Oliver Stone for some reason is making a 9/11 film with Nicholas Cage. Cage will play Sgt. John McLoughlin, a real Port Authority policeman who was the last person rescued out of the World Trade Center before it collapsed.

They certainly sound serious in the press release on Aint It Cool News, talking about the need for a responsible and appropriate cinematic response to such an obscene tragedy.

Brad Grey, chairman and CEO of Paramount Pictures Motion Pictures Group, said, “This is a moving, personal story of courage and perseverance. The individual heroism and the collective human spirit portrayed in this project is storytelling at its finest. We feel fortunate, proud, and an enormous sense of responsibility making this movie at Paramount.”

And getting Oliver Stone to do it, rather than some studio lackey who would be easier to control and manipulate, does indicate that they're not trying to churn out a quick tearjerker that will pry $7 out of the simple-minded at the box office.

But still...is this movie neccessary right now? Isn't it a little soon to be dealing with 9/11 as an event head-on?

Permit me to clarify. I don't think there's anything wrong with raising terrorism or the World Trade Center as an issue in a movie, of having the subtext of a post-War on Terror world in the background. I thought the way Spike Lee handled the 9/11 references in The 25th Hour were masterful, and even this summer's War of the Worlds, which I very much enjoyed, was always aware of the real destruction that faced Americans a few years prior.

But to come right out and make the 9/11 movie, to faithfully depict the imagery of that day and present it, however sincerely, as a piece of entertainment...well, I don't quite know if 4 years is enough time. We don't have a lot of perspective on 9/11 yet - it's still too fresh in our minds. A filmmaker has to contend with the visceral impact those real images still have for Americans.
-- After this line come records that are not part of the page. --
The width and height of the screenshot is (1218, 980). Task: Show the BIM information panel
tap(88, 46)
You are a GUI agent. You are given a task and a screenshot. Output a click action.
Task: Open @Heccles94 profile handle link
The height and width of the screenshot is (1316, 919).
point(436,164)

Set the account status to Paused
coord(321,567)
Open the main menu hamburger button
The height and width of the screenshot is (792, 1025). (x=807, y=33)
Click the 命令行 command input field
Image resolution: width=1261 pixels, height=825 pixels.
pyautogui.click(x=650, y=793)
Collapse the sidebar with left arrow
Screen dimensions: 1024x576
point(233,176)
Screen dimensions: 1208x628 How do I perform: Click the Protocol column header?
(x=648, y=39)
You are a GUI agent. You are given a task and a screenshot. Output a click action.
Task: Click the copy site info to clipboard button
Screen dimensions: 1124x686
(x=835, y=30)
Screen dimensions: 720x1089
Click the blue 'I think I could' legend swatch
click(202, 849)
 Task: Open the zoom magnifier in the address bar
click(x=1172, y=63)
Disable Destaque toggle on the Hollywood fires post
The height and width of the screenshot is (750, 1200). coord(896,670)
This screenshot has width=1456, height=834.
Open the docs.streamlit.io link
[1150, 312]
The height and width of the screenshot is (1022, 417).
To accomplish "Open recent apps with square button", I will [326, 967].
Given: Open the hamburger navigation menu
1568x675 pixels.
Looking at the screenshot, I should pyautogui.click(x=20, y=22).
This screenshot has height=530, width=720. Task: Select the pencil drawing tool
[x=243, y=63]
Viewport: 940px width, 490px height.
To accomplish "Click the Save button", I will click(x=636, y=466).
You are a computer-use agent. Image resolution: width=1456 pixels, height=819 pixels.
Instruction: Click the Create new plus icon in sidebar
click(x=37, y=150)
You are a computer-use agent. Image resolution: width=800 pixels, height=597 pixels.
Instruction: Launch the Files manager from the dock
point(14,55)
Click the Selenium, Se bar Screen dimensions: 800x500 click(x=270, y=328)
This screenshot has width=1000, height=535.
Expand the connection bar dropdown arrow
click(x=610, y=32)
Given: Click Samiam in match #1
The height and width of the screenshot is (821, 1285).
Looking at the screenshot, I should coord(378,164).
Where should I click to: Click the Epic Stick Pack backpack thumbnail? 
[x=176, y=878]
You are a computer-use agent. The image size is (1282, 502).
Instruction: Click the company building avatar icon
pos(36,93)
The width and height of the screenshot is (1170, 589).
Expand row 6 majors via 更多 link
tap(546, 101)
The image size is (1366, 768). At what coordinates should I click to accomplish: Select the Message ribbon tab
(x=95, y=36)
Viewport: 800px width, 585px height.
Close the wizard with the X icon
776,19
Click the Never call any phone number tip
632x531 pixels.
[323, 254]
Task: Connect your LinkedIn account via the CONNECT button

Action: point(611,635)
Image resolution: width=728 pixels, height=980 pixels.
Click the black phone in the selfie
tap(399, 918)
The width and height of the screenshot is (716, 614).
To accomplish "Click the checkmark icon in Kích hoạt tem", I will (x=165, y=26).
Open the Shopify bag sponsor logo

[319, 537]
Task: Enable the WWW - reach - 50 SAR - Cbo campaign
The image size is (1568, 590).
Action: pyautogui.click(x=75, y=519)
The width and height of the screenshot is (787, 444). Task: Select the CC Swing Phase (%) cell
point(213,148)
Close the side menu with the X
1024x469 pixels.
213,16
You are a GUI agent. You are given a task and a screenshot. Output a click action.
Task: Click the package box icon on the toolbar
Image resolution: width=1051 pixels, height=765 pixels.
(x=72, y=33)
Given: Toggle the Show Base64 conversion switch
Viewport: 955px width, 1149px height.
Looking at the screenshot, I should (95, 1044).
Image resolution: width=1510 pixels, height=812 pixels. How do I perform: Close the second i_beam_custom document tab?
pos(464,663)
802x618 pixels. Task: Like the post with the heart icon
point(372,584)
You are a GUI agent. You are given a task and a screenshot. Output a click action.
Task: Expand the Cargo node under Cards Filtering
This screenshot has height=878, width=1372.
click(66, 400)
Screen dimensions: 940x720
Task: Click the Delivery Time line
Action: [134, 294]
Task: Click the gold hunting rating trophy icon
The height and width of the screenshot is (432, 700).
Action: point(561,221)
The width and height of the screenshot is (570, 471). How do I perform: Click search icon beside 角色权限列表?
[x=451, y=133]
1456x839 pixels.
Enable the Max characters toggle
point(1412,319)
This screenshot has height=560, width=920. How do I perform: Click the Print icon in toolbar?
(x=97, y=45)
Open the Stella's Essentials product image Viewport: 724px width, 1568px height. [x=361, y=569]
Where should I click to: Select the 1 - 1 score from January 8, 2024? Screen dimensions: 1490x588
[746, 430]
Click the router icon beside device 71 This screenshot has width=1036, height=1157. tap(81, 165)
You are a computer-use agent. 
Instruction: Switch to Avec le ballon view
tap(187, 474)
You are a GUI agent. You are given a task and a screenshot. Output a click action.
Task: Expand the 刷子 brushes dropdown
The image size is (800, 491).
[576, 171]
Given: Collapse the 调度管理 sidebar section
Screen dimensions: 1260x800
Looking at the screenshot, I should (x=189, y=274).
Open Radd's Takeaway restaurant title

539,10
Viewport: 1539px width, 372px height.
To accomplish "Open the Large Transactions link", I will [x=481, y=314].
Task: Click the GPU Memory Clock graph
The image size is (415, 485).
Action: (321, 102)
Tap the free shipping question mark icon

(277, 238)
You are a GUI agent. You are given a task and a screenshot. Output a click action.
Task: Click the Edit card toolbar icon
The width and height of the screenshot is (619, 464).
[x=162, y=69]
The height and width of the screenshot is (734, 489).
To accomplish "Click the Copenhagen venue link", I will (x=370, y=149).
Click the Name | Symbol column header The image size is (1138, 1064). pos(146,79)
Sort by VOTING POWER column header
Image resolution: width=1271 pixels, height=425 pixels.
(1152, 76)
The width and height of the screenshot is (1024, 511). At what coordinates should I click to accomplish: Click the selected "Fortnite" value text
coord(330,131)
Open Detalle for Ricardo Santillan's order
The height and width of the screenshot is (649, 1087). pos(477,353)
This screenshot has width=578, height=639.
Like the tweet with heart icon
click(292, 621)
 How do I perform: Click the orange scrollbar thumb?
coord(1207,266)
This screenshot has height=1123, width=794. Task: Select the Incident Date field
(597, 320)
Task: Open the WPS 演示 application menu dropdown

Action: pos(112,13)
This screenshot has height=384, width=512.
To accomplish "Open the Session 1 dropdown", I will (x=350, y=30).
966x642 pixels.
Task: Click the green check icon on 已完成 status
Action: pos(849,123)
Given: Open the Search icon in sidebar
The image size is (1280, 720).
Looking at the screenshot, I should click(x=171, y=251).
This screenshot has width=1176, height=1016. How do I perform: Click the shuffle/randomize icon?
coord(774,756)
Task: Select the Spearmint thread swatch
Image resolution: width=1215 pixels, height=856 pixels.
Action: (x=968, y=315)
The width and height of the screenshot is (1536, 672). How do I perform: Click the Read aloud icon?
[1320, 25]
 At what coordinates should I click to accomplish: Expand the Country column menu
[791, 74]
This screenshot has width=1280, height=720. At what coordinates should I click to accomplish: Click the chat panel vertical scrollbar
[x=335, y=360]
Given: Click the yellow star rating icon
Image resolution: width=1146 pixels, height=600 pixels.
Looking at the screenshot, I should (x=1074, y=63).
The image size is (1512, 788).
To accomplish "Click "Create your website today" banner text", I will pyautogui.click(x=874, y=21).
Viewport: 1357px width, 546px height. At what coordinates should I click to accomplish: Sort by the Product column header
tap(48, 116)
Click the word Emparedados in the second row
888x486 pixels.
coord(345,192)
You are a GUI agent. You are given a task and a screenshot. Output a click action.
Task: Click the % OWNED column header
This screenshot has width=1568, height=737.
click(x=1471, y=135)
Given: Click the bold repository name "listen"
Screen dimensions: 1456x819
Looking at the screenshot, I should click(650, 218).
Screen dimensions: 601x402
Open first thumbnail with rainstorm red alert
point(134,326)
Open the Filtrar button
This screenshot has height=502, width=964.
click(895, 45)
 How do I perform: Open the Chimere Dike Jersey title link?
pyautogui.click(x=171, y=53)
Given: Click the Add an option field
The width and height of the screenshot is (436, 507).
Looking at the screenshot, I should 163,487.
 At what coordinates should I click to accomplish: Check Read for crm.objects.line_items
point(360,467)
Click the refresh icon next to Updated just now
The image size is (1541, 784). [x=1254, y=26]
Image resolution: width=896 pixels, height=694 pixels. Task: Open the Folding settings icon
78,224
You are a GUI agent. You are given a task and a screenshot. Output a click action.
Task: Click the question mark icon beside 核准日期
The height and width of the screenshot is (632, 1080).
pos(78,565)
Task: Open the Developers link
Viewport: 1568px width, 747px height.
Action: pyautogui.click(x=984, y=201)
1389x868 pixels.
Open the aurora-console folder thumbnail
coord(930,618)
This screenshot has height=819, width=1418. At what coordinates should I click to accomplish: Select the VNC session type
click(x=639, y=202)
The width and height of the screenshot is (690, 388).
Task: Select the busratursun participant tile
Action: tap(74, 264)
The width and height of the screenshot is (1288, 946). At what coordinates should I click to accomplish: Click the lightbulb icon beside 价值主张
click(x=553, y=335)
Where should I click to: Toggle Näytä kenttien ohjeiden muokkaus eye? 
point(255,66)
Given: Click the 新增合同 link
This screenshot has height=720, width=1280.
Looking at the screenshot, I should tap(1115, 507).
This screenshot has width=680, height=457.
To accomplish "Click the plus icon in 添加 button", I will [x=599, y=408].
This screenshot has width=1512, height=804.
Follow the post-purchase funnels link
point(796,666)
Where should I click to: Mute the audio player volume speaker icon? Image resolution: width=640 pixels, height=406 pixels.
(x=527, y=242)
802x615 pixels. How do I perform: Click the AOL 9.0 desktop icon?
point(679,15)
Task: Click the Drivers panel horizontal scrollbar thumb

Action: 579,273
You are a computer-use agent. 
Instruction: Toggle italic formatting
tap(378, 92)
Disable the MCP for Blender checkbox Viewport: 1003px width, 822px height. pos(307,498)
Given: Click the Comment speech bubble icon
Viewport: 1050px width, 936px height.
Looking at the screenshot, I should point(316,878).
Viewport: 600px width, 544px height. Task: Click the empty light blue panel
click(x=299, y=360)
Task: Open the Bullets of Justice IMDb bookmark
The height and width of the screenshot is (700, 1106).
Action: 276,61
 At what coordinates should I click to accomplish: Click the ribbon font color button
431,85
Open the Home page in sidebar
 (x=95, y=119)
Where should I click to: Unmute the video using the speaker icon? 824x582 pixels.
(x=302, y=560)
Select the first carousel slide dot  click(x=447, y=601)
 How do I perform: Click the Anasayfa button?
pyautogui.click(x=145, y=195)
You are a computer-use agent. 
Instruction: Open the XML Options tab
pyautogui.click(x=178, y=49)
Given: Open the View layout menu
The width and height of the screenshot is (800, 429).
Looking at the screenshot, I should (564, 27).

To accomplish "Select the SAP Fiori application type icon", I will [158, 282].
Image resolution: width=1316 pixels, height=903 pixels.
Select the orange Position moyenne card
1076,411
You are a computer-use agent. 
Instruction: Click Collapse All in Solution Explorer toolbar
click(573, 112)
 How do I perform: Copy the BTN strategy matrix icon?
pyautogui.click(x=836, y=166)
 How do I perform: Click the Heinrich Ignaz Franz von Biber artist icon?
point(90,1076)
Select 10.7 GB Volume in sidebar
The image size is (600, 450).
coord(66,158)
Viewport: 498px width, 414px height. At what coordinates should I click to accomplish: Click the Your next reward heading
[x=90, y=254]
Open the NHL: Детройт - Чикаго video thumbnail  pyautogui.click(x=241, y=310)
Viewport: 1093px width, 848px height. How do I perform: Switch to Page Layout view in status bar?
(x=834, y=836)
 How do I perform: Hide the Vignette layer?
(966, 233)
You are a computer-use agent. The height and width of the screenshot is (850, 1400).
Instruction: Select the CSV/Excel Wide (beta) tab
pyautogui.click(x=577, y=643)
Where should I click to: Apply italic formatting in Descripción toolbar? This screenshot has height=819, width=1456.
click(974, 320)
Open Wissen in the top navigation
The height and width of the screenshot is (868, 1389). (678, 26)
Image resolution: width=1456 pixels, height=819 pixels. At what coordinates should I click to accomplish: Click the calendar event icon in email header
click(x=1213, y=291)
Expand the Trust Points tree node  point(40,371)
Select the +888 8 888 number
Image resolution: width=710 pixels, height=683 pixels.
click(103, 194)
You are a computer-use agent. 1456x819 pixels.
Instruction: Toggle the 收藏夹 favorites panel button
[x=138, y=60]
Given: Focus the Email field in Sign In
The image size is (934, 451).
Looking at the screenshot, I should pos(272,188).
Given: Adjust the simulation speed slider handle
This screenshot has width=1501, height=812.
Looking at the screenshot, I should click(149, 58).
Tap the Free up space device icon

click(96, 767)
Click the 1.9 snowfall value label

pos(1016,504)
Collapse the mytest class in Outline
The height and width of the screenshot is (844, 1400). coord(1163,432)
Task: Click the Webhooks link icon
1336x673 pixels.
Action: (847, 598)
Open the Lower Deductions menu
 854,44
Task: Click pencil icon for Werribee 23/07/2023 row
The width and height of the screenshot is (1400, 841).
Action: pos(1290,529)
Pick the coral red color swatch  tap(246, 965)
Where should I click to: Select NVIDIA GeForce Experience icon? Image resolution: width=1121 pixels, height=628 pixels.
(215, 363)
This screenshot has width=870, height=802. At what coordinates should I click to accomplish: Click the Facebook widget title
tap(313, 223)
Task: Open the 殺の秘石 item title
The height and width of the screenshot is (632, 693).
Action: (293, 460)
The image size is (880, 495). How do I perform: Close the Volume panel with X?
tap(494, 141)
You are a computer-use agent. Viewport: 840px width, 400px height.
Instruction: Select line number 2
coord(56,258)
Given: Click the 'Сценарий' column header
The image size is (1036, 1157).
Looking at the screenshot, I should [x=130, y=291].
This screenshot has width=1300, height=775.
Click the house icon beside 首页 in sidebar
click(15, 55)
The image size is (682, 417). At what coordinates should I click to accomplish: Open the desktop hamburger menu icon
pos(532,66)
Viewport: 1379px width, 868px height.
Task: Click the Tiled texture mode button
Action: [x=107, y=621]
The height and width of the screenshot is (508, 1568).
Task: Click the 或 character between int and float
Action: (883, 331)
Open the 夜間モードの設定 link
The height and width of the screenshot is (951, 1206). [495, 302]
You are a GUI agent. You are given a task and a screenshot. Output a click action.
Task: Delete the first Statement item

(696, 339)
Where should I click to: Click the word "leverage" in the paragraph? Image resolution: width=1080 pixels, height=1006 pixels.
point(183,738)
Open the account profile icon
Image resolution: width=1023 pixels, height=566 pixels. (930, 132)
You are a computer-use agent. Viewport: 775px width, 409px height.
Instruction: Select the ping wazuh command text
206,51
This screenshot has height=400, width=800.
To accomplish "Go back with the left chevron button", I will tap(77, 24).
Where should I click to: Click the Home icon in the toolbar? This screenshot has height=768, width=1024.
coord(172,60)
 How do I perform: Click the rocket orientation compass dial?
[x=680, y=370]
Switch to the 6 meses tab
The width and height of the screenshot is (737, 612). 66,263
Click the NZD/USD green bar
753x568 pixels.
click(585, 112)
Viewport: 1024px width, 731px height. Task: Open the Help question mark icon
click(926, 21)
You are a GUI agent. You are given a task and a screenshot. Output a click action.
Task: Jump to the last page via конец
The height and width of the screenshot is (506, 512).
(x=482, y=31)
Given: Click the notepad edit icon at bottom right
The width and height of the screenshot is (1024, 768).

Think about it...Whenever you see that video clip of the second plane smashing into the tower, and the plume of flame erupting out of the other side, don't you get a lump in your throat? Don't you still feel a bit weird, almost reliving the paranoia and haziness and confusion of that day? I do. I bet most Americans do as well.

So now, Oliver Stone has to recreate that in some meaningful way for a Nicholas Cage film...I'm not sure any filmmaker is up to that challenge. What do you do? You either recreate the image, like with CGI, of a plane smashing into the World Trade Center, which has no chance of looking anything like the reality of the situation, or you just carefully avoid showing that image at all in the movie. Either way, it's distracting from any sort of drama you're going to try and create.

I feel like, maybe in 2010 or so, we'll be ready for an honest American movie about 9/11. Stone didn't made Platoon until 1985, almost ten years after our military's exit from Vietnam, and that seems to me to be a reasonable-enough timeline for the sort of raw honesty he's likely to bring to a project.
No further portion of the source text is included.